--- Entries provided ---
--------------------------------
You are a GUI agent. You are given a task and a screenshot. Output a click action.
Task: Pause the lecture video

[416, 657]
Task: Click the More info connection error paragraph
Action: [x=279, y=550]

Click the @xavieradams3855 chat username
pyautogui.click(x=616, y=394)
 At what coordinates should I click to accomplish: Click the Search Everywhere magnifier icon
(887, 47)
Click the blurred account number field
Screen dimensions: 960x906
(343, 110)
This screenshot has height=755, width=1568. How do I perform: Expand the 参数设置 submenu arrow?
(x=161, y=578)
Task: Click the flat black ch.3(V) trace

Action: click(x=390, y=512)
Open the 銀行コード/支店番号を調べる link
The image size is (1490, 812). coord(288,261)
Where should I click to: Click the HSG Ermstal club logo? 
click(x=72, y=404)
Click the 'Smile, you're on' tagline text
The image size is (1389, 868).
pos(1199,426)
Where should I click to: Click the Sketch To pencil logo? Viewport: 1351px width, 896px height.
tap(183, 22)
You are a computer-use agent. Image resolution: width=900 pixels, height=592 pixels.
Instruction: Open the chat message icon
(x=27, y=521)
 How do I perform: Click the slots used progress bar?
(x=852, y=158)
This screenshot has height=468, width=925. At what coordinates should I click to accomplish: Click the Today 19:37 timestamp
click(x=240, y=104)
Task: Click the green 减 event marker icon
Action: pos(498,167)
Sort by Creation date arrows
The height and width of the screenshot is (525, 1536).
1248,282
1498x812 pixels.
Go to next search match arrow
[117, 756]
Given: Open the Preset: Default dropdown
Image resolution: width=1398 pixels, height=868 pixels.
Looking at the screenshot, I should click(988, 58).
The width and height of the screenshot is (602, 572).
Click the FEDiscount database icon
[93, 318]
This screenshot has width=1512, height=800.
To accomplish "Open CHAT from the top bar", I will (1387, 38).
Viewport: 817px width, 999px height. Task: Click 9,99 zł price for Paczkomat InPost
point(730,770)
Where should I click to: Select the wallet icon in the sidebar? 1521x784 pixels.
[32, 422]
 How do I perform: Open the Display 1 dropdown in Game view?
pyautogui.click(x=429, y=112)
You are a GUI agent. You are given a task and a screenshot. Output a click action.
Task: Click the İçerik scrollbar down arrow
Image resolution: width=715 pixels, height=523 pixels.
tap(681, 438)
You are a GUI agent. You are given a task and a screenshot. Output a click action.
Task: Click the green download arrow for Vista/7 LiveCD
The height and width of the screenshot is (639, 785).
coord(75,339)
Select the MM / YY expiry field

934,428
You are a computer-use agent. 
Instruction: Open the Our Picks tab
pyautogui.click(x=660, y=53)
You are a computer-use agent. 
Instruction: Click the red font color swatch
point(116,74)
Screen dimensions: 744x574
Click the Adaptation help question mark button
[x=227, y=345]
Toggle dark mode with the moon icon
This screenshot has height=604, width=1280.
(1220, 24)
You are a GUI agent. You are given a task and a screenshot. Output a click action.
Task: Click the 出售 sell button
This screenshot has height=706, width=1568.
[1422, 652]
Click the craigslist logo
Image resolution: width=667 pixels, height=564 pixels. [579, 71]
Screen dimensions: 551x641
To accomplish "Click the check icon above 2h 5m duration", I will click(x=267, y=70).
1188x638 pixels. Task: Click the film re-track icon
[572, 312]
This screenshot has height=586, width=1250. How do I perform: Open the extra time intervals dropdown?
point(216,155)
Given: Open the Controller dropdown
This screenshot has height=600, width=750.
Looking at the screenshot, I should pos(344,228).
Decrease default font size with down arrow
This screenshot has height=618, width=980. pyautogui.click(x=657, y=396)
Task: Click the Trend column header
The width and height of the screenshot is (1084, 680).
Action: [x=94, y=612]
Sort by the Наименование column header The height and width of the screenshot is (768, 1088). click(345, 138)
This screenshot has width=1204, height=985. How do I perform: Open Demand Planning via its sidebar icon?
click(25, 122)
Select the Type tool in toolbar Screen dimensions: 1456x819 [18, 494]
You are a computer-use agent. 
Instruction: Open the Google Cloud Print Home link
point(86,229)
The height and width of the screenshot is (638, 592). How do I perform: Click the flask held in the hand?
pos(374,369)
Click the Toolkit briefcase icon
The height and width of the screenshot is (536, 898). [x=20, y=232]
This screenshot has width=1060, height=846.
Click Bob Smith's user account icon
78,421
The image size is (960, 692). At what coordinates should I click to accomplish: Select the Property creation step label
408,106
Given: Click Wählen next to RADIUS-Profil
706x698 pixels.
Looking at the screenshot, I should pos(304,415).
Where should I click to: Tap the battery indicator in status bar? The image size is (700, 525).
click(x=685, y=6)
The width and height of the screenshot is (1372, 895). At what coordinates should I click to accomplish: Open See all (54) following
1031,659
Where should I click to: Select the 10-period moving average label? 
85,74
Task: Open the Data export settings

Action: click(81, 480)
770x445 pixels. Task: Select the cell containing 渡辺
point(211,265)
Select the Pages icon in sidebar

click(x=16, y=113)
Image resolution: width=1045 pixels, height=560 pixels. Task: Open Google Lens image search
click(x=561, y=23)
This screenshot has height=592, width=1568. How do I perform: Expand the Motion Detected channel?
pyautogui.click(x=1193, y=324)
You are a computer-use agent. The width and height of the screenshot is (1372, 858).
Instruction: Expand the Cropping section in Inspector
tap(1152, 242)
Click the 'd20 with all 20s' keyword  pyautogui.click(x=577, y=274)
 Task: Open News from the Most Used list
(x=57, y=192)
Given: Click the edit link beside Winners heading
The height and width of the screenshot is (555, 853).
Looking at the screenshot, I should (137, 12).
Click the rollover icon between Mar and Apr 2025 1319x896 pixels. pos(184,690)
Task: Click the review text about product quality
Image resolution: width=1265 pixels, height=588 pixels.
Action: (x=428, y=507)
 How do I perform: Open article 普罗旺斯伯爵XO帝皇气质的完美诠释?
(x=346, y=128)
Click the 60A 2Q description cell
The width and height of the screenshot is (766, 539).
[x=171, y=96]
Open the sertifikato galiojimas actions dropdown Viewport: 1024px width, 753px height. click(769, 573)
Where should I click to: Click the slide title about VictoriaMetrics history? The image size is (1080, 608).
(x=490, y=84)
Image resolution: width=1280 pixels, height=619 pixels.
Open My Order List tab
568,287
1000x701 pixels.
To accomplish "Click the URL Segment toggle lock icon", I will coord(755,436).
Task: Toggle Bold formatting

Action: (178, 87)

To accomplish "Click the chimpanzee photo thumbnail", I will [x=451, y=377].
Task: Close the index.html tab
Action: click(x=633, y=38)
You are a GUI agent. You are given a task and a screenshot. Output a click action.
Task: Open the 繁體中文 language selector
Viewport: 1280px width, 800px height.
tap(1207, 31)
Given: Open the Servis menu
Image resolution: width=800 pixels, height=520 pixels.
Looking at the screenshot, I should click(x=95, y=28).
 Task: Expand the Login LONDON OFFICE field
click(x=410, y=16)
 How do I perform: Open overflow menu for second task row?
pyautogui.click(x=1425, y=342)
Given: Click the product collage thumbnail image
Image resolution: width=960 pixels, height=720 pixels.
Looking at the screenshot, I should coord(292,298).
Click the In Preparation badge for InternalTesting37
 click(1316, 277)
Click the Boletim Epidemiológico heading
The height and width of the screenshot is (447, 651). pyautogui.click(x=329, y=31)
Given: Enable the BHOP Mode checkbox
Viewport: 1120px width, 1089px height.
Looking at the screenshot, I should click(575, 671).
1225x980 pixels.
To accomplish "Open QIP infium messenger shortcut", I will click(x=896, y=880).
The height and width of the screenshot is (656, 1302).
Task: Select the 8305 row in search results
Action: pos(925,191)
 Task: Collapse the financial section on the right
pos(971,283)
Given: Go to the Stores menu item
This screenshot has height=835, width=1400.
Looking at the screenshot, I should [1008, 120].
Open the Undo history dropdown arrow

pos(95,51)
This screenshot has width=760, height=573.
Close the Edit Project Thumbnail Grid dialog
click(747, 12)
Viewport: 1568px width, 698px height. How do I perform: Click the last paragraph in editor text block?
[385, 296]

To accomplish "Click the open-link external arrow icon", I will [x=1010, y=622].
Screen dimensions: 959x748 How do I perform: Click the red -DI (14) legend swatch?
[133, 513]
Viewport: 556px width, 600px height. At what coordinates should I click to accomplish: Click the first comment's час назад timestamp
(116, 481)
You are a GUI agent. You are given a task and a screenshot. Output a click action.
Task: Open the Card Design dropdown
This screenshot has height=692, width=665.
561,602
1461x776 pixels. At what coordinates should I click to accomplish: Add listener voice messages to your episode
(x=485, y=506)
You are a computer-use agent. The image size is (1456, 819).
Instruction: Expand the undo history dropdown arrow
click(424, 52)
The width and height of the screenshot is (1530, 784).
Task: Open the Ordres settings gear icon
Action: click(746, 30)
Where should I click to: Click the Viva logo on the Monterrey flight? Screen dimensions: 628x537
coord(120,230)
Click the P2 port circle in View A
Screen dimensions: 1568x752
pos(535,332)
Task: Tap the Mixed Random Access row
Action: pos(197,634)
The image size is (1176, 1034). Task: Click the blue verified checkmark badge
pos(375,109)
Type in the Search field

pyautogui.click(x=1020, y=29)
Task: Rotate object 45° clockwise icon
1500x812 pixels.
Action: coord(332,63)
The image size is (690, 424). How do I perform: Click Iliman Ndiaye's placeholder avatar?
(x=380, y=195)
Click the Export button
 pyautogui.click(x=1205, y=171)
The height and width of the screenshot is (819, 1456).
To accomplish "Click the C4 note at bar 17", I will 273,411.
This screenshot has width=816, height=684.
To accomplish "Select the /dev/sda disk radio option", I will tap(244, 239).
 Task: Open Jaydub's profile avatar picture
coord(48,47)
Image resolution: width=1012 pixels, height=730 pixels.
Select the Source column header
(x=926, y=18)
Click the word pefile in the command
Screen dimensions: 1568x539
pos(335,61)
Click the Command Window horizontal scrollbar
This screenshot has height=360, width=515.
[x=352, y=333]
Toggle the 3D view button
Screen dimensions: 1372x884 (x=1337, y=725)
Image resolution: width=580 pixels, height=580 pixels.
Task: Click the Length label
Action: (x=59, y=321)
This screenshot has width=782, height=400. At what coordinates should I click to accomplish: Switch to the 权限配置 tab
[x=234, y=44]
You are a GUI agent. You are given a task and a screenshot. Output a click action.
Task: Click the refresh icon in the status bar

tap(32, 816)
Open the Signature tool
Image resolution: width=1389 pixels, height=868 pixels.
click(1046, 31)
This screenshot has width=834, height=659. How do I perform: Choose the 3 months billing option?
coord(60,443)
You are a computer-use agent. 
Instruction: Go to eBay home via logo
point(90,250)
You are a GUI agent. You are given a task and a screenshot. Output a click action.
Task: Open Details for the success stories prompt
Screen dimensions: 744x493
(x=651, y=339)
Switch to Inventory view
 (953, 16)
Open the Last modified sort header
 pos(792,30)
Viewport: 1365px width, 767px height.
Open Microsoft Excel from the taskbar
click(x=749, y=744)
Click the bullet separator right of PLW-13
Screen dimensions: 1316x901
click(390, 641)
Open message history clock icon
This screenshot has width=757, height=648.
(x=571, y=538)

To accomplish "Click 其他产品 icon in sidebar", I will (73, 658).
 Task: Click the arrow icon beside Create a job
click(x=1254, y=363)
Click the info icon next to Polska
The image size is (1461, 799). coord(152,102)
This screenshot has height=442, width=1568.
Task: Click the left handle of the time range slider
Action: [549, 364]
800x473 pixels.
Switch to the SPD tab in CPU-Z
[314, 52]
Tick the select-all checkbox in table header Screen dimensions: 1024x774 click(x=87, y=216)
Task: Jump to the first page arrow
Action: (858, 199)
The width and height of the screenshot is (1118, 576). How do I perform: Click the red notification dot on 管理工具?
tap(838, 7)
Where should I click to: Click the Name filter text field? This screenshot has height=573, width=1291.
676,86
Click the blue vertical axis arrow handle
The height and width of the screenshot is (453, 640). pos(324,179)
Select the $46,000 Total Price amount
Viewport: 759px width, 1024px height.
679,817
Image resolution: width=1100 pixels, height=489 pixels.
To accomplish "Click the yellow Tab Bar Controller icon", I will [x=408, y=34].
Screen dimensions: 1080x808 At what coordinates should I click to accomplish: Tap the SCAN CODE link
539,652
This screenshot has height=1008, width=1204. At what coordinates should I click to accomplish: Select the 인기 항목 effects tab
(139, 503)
--------------------------------
Rewrite the lines starting with the line containing "Given: Click the product" and going on through the line containing "The height and width of the screenshot is (447, 651).", substituting "label" for "badge" and leaving everything else unchanged.

Given: Click the product collage thumbnail image
Image resolution: width=960 pixels, height=720 pixels.
Looking at the screenshot, I should coord(292,298).
Click the In Preparation label for InternalTesting37
 click(1316, 277)
Click the Boletim Epidemiológico heading
The height and width of the screenshot is (447, 651). pyautogui.click(x=329, y=31)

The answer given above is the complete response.